Electronic Stability Control (ESC) detects and reduces loss of traction (skidding) through automatic braking of specific wheels and/or engine braking. EU General Safety Regulation 661/2009 requires all vehicles to be fitted with it.
Automatic Braking Systems (ABS) on cars monitors the speed of wheels and applies the brakes independently to individual wheels in order to prevent them from locking.
Controlling speed and emergency braking: opportunities for ISA and AEBS regulation
There is a review of General Safety Regulation 661/2009 underway by the EC, presenting opportunities for more ADAS to become mandatory. Prior to this review, the EC commissioned TRL (the UK's Transport Research Laboratory) to review ADAS, consult with stakeholders, and make recommendations regarding the value of systems on a safety and cost-benefit basis. TRL's 2015 report[i] made a number of recommendations including:
Intelligent Speed Assistance/Adaptation (ISA)
TRL recommended Intelligent Speed Assistance/Adaptation (ISA). ISA identifies if a vehicle is exceeding a speed limit and can: control the vehicle to below a limit (mandatory ISA); or enable the driver to control whether the system can restrict their vehicle speed and/or the speed it is restricted to (voluntary ISA); or warn the driver if they are exceeding a limit (advisory ISA). The speed limit information is either received from a digital road map, which requires reliable information about posted speed limits from GPS, or from transponders in speed limit signs (known as a ‘beacon system’). All three forms of ISA are considered to be life-saving, but mandatory ISA more so than voluntary or advisory ISA.
TRL recommended AEBS on all vehicles inclusive of cars, and Emergency Brake Light Display. This system automatically deploys rapidly blinking brake lamps in case of hard braking, to warn following drivers.
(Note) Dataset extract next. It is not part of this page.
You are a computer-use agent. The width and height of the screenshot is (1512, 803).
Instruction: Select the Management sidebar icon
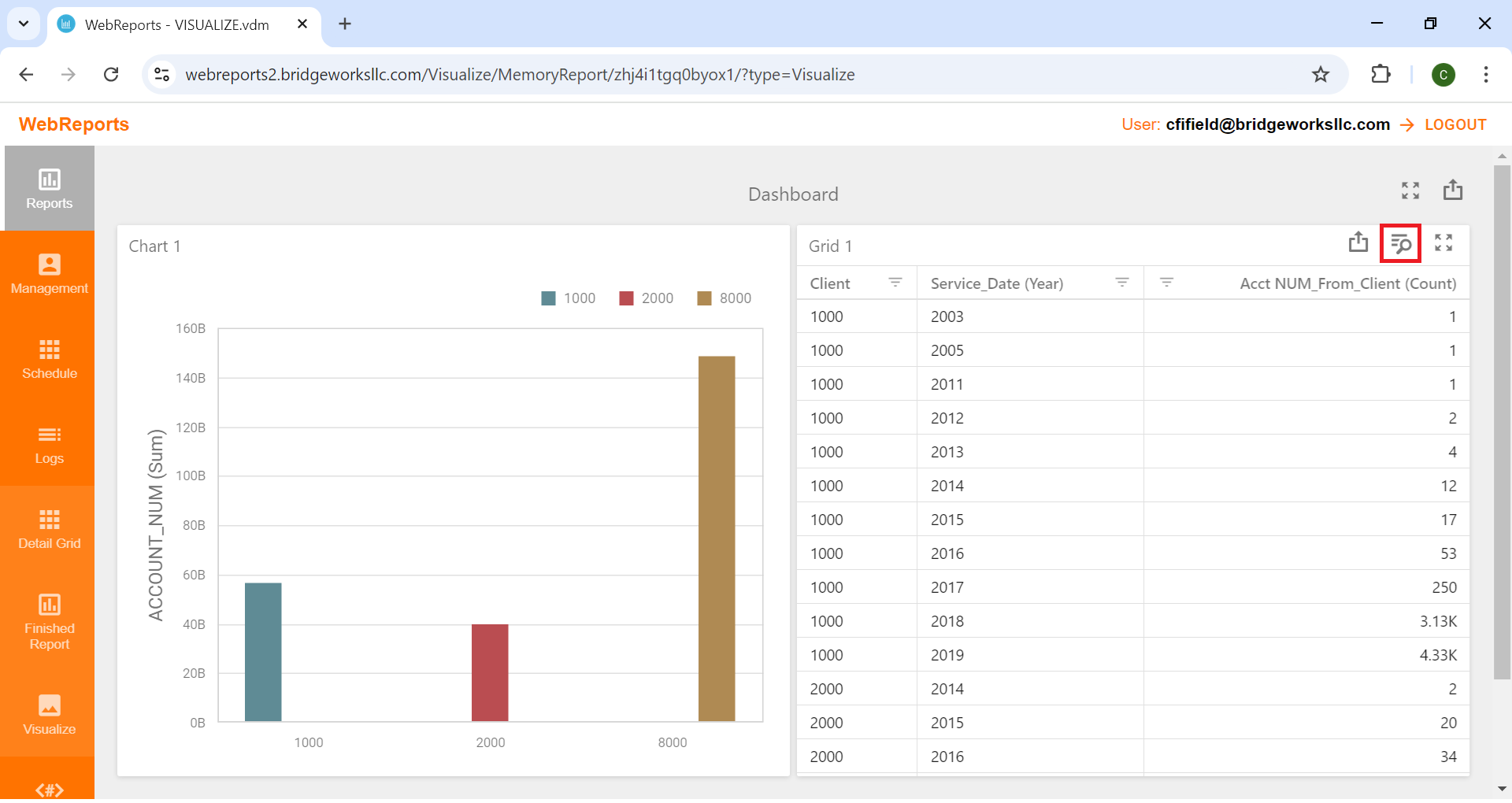(49, 274)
Support for ISA and AEBS from academics and practitioners
In 2014, TRL carried out in-depth investigations for Highways England into most of the fatal crashes on England’s strategic road network (all England’s motorways and most of its A roads), using crash investigation teams. TRL estimated how many deaths in these fatal crashes would have been prevented if certain ADAS systems had been mandated. TRL concluded more than a third (34%) of deaths studied could have been prevented if AEBS had been mandatory on all vehicles, and one in seven (14%) could have been prevented if advisory ISA had been mandatory.[ii]
Other transport academics have also estimated reductions in deaths through fitment of ISA. It has been estimated that nearly one in three fatal crashes could be prevented by Intelligent Speed Assistance.[iii]
After a successful trial on its bus fleet, Transport for London is requiring ISA to be installed in its new buses by 2017.[iv]
Lane keeping and lane change warning systems
In its report for the EC, TRL recommended an automatic system to keep vehicles in their lane. It also recognised the potential safety benefits of systems that warn of hazards when a vehicle is lane changing.
Lane Keeping Systems
Unlike lane departure warning systems (LDW), which warn a driver of imminent lane departure, a lane keeping system (often referred to as Lane Keep Assist (LKA)) corrects the line of travel of a vehicle automatically, steering it back into the correct position. TRL said in its report[i]: "The effectiveness of LKA is considered to be greater than LDW because the system takes action to prevent the departure event, providing of course it is active and the speed of the vehicle means the system is active. Stakeholders consulted by TRL highlighted that the effectiveness of this system could be dependent on lanes being clearly marked.